Medical school has always been the plan for Alexandra Bagg, a senior Kinesiology major with a co-major in Pre-Medical Studies and a minor in Nutrition. Her passion for physical activity and exercise science pushed her to work for the past year alongside Helaine Alessio, professor and chair advisor within Miami’s College of Education, Health, and Society.
Bagg’s research experience as a 2022 Undergraduate Summer Scholar consisted of studying the changes in glucose levels of individuals who ride an electric bike to advocate for the importance of healthy habits within sedentary lifestyles.
“I was able to learn from Dr. Alessio and other professors about the steps in research, which has been one of the highlights of my experience,” Bagg said.
Throughout the whole process, Bagg practiced and enhanced real-world skills such as effective communication, understandable organization, and adaptive time management. Although she had taken part in some research in the past, this experience became a even more significant commitment.

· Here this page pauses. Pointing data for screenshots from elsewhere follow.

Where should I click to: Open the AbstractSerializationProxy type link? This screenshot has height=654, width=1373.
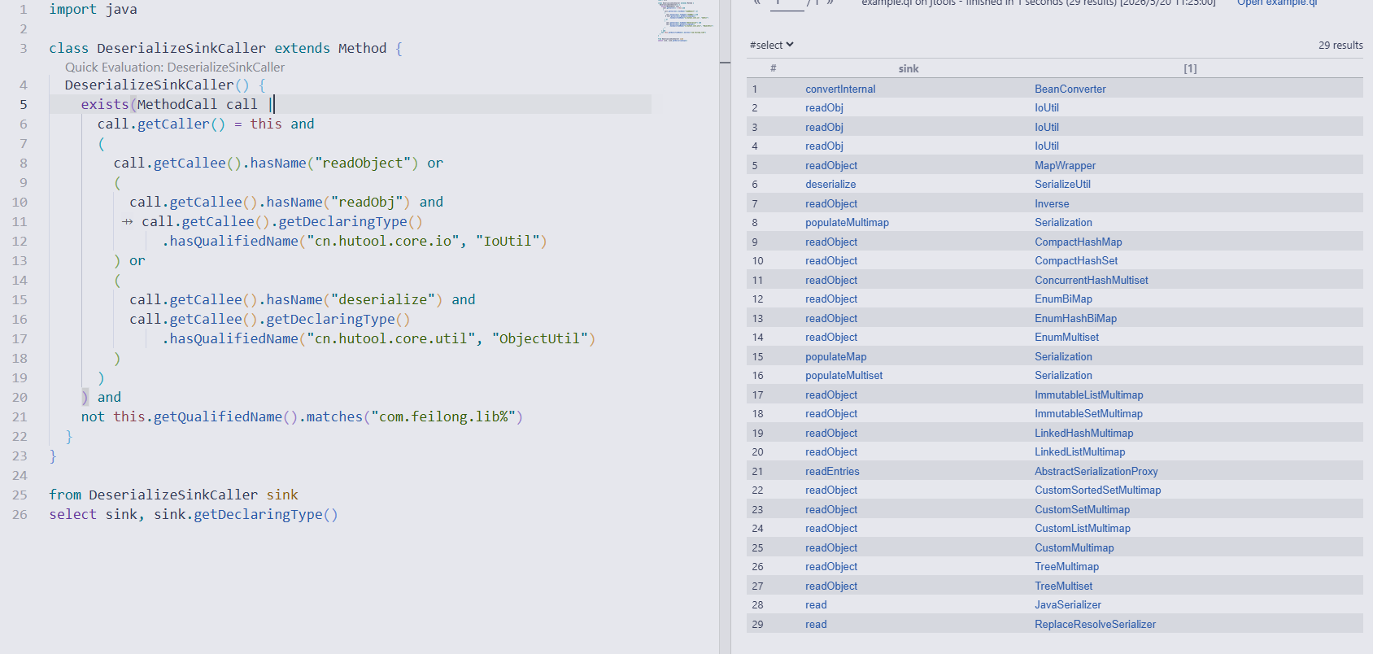coord(1096,472)
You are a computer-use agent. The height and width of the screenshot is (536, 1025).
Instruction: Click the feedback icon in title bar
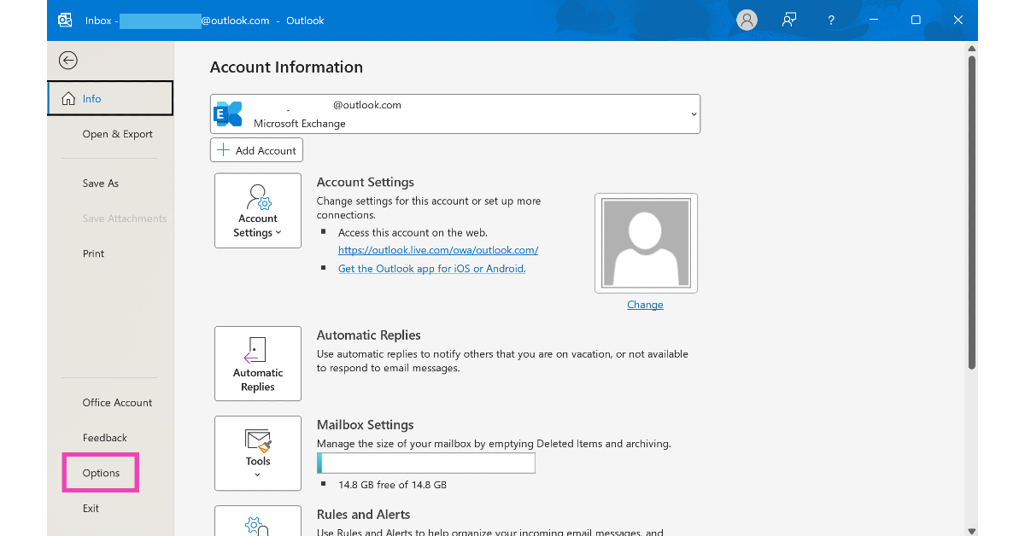[x=789, y=20]
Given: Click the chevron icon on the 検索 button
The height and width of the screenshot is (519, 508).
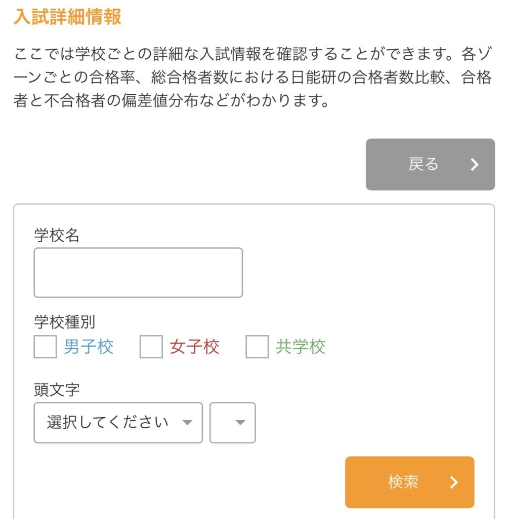Looking at the screenshot, I should click(x=454, y=482).
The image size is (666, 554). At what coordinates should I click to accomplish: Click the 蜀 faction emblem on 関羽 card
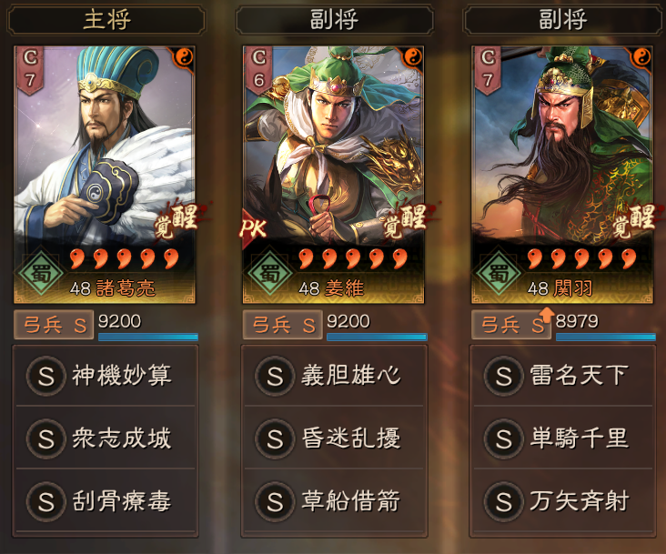point(499,273)
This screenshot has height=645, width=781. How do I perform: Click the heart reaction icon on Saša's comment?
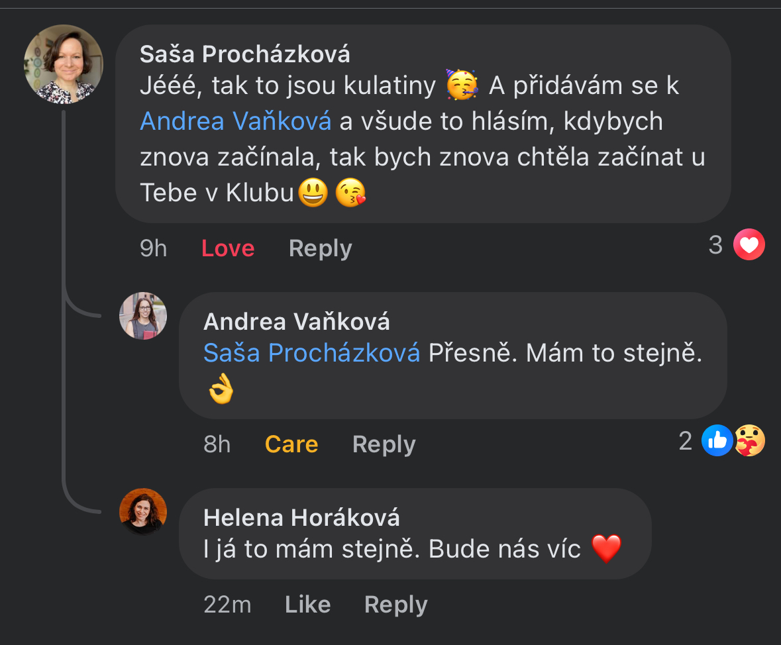coord(749,246)
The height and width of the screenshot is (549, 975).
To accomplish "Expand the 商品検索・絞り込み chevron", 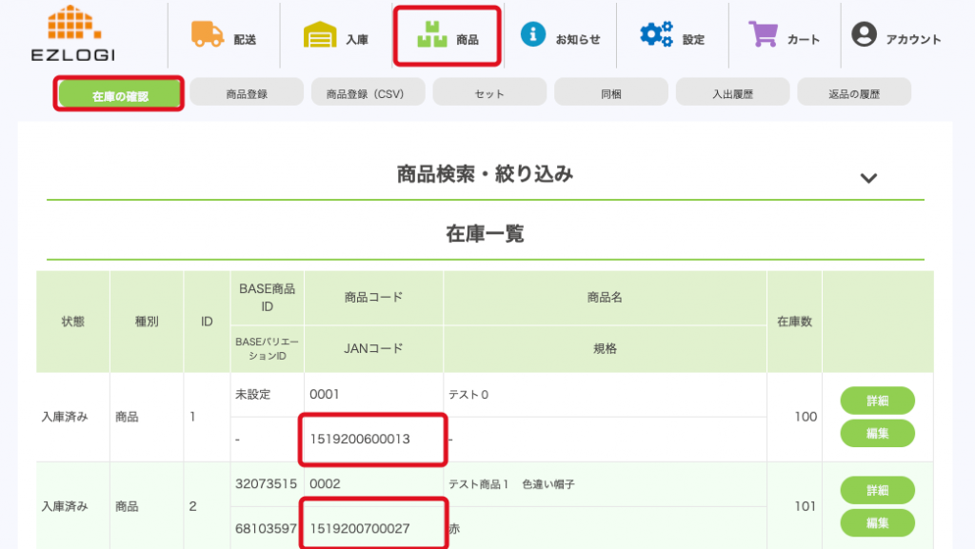I will 867,178.
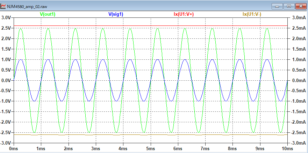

Some of her responsibilities included:
- Recruiting participants for the study: “We recruited participants from the Oxford area,” Bagg said. “Usually working adults. Our average age was around 57.”
- Performing preliminary testing: Blood lipid panels, body composition data (A1C hemoglobin, blood glucose, insulin), performed exercise test, and pulse wave velocity tests
- Collecting data from glucose and physical activity monitors: For the first ordinary week and second “active” week, this consisted of 30 minutes of riding the e-bike for 4 days.
Bagg explained that one of the few challenges she ran into was collecting reliable and useful data of the necessary subjects to best analyze the conclusion of her project.
Bagg at the MidWest American College of Sports
“With human research, it’s really hard to control for outside factors. It’s their own choice whether they want to do the study properly, and you’re always going to have a couple participants who may have not followed the directions fully throughout the study,” she said.
Her findings concluded that during the second week, in which physical activity was introduced with the e-bike, the participants were able to maintain their levels at a healthy range of 70-120 mg•dL-1 for longer periods of time. This is evidence that riding an e-bike does benefit individuals' cardiometabolic health and well-being overall. In addition, feedback from the study volunteers indicated that they enjoyed riding the e-bike.
“The impact that we think the result has is, for people who live a more sedentary lifestyle, maybe they have limitations that are stopping them from being able to exercise,” Bagg said. “This is a great, easy, fairly safe way to kind of dip your toe into exercise.”
As a result of her dedication, Bagg contributed to the presentation of her findings with Alessio and other Kinesiology students at the Midwest American College of Sports Medicine (ACSM) conference in Indiana on October 20-22. The trip included selected universities of the region sharing findings of their research and learning about topics explored by other students and faculty.
With this experience, Bagg continues to strive towards attending medical school after graduating from Miami next spring.
“I definitely would consider something within the exercise world for sure, but I also am fully open to different areas of the medical field,” Bagg said. “I would like to find my spot or where I'll fit in the best, where I'm happiest and most passionate.”